**REQUIREMENT**
Beginning at the first line of the data, print each line exactly, stopping after the line that contains "Click the virtual".
─── GIVEN ENTRIES
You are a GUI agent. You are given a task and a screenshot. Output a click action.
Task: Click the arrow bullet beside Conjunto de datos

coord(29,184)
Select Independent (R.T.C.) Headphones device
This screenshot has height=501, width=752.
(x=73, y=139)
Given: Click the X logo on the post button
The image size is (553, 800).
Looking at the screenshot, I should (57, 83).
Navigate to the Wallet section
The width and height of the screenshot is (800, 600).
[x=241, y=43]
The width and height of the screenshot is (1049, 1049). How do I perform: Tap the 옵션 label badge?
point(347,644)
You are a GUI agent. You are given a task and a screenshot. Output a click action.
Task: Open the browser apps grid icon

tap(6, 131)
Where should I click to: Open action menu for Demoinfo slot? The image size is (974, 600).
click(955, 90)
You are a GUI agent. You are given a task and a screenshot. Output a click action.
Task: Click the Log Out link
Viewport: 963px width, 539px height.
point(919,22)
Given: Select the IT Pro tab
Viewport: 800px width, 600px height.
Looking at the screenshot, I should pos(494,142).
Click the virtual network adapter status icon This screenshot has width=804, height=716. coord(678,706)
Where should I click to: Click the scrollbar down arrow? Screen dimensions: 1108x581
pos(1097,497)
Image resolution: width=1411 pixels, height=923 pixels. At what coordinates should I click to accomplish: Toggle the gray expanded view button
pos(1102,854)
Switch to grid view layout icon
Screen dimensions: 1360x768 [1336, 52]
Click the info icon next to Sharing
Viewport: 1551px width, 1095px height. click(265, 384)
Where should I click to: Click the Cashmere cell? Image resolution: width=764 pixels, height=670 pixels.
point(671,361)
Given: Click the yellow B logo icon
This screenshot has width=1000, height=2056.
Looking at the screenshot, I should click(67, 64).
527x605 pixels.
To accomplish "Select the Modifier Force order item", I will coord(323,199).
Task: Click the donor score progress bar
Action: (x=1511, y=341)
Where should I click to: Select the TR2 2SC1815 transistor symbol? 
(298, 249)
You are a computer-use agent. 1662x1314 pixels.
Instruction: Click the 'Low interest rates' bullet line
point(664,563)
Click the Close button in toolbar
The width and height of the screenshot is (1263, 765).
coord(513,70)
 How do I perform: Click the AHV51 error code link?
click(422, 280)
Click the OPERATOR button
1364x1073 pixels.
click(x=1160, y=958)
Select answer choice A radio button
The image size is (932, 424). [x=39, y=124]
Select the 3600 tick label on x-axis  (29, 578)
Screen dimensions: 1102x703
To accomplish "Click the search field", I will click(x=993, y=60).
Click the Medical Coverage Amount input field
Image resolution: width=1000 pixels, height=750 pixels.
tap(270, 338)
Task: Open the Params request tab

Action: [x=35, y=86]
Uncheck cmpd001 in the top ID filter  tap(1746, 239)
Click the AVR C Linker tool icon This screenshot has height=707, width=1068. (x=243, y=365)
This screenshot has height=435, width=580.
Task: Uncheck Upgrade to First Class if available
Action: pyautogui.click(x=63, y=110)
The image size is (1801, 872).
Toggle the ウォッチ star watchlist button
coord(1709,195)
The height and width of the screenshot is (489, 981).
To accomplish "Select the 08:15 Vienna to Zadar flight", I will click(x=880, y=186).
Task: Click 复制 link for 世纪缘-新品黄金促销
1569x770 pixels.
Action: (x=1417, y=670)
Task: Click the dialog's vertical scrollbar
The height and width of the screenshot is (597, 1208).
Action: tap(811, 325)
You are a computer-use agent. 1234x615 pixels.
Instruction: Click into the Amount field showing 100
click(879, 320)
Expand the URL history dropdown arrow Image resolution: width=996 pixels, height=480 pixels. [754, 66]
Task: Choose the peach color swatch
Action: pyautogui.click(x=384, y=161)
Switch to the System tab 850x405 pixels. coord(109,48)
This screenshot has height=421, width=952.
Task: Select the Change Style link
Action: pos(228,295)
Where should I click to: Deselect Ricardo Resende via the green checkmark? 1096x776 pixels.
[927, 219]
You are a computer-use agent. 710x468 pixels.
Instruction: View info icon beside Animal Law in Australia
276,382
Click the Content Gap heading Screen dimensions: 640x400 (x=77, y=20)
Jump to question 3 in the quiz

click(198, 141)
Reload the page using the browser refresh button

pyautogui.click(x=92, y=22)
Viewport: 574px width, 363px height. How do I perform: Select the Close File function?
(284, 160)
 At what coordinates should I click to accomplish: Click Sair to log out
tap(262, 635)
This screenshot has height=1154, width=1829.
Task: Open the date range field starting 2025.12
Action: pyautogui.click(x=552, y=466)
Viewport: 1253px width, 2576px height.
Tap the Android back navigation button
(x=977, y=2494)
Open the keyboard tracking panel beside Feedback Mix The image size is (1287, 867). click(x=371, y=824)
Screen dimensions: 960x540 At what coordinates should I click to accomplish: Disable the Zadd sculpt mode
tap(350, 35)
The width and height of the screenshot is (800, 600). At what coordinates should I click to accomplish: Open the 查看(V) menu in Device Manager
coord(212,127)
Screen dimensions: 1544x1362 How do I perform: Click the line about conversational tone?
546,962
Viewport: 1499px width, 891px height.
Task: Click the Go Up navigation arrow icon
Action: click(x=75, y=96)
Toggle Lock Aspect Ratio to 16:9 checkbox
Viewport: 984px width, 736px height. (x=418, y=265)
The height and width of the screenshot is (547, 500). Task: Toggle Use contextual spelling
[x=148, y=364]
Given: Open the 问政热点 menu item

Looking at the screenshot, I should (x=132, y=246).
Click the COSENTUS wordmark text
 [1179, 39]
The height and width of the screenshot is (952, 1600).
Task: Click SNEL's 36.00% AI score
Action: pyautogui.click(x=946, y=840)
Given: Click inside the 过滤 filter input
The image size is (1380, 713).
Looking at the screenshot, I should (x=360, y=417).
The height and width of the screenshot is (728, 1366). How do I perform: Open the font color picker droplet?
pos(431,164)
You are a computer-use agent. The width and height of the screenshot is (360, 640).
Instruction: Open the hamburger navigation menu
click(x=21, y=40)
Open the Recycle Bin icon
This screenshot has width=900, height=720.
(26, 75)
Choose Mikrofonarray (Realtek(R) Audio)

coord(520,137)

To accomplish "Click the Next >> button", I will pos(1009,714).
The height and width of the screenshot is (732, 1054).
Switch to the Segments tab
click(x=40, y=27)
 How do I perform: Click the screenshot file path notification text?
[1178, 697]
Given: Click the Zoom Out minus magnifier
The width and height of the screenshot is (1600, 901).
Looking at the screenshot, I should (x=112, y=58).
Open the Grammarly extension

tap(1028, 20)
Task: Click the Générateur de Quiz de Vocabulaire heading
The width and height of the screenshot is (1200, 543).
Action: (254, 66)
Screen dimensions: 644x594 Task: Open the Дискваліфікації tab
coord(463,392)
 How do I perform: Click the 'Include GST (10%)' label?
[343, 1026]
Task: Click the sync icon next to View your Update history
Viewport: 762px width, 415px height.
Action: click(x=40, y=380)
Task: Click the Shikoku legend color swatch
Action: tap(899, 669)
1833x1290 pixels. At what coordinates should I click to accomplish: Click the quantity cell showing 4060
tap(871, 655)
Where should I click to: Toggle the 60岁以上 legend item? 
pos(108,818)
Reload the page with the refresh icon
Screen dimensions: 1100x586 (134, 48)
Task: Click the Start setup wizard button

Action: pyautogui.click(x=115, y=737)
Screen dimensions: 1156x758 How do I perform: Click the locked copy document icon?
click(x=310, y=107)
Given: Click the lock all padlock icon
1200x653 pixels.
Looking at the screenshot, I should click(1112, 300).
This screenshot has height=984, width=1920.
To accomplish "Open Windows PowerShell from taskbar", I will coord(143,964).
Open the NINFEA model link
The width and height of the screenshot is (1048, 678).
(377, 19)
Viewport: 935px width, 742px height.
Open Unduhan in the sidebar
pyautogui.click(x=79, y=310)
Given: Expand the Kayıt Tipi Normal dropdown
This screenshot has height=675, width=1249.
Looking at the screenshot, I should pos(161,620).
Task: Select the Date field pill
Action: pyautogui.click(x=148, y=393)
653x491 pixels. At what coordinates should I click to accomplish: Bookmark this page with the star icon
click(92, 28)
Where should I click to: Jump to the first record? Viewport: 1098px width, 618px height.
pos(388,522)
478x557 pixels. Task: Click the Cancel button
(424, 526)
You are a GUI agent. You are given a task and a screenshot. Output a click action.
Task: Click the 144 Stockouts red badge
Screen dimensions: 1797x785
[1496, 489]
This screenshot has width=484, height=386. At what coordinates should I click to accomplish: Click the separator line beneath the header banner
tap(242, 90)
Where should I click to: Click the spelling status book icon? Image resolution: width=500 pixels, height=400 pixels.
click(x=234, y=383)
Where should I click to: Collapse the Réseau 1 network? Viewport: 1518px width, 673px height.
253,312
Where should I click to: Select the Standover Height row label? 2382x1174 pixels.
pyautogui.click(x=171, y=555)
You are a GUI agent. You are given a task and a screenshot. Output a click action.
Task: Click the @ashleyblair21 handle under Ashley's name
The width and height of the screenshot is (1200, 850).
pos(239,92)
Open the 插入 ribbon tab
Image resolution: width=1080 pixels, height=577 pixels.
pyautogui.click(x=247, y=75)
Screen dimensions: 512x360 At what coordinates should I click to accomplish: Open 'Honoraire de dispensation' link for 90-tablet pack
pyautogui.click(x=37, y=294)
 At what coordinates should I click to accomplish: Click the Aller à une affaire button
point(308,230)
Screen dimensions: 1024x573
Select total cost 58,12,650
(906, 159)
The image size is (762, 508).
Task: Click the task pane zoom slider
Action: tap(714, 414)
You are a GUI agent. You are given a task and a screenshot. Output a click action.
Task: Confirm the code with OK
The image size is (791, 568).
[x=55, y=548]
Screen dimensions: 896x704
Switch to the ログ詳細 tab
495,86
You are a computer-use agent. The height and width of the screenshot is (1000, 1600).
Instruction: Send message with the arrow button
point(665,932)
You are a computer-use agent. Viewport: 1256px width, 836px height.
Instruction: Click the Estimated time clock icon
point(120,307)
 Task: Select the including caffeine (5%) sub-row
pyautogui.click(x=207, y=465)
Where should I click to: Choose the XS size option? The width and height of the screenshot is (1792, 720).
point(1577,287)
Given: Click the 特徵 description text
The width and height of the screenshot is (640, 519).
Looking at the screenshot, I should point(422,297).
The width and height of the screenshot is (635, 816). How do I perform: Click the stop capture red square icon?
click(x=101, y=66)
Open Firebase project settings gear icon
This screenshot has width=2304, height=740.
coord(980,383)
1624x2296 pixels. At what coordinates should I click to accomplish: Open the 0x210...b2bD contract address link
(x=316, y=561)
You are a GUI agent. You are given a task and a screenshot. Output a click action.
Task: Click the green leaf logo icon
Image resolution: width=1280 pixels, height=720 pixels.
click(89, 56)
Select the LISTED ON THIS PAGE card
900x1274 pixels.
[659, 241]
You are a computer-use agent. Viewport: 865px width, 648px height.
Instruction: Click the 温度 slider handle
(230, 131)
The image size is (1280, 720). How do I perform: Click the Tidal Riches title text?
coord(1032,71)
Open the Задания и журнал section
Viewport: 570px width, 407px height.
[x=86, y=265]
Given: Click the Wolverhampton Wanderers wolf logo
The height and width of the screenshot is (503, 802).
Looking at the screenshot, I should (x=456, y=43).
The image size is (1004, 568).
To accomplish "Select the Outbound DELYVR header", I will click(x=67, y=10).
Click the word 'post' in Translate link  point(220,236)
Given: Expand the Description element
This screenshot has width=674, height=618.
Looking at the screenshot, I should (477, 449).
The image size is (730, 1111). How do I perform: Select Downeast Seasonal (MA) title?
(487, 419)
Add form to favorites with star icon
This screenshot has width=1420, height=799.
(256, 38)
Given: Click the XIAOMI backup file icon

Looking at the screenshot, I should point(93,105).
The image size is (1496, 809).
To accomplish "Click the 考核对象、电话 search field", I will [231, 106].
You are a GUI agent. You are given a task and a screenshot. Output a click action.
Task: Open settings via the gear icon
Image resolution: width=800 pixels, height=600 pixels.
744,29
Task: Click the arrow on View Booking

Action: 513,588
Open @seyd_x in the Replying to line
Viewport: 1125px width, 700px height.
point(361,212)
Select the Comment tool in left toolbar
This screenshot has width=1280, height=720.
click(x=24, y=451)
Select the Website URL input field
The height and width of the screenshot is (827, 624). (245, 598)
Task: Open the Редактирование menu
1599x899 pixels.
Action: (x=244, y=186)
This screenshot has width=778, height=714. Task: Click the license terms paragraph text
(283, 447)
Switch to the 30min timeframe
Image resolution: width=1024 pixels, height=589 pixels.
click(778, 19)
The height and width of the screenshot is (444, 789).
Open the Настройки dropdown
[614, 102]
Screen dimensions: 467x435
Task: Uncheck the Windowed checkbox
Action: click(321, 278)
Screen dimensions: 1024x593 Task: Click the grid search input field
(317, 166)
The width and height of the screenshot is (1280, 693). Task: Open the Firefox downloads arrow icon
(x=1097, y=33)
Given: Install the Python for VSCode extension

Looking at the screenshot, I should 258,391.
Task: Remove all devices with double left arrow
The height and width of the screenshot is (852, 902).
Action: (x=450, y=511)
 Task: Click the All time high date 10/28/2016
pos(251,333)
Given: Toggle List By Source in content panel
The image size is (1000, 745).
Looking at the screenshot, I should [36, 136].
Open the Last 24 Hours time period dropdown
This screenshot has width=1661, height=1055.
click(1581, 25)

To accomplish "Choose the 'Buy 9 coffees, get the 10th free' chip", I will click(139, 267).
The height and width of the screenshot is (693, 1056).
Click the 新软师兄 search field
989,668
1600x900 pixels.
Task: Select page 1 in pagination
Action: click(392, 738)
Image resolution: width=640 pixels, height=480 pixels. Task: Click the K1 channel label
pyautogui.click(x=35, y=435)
──────
**EXERCISE SOLUTION**
You are a GUI agent. You are given a task and a screenshot. Output a click action.
Task: Click the arrow bullet beside Conjunto de datos

coord(29,184)
Select Independent (R.T.C.) Headphones device
This screenshot has height=501, width=752.
(x=73, y=139)
Given: Click the X logo on the post button
The image size is (553, 800).
Looking at the screenshot, I should (57, 83).
Navigate to the Wallet section
The width and height of the screenshot is (800, 600).
[x=241, y=43]
The width and height of the screenshot is (1049, 1049). How do I perform: Tap the 옵션 label badge?
point(347,644)
You are a GUI agent. You are given a task and a screenshot. Output a click action.
Task: Open the browser apps grid icon

tap(6, 131)
Where should I click to: Open action menu for Demoinfo slot? The image size is (974, 600).
click(955, 90)
You are a GUI agent. You are given a task and a screenshot. Output a click action.
Task: Click the Log Out link
Viewport: 963px width, 539px height.
point(919,22)
Given: Select the IT Pro tab
Viewport: 800px width, 600px height.
Looking at the screenshot, I should pos(494,142).
Click the virtual network adapter status icon This screenshot has width=804, height=716. coord(678,706)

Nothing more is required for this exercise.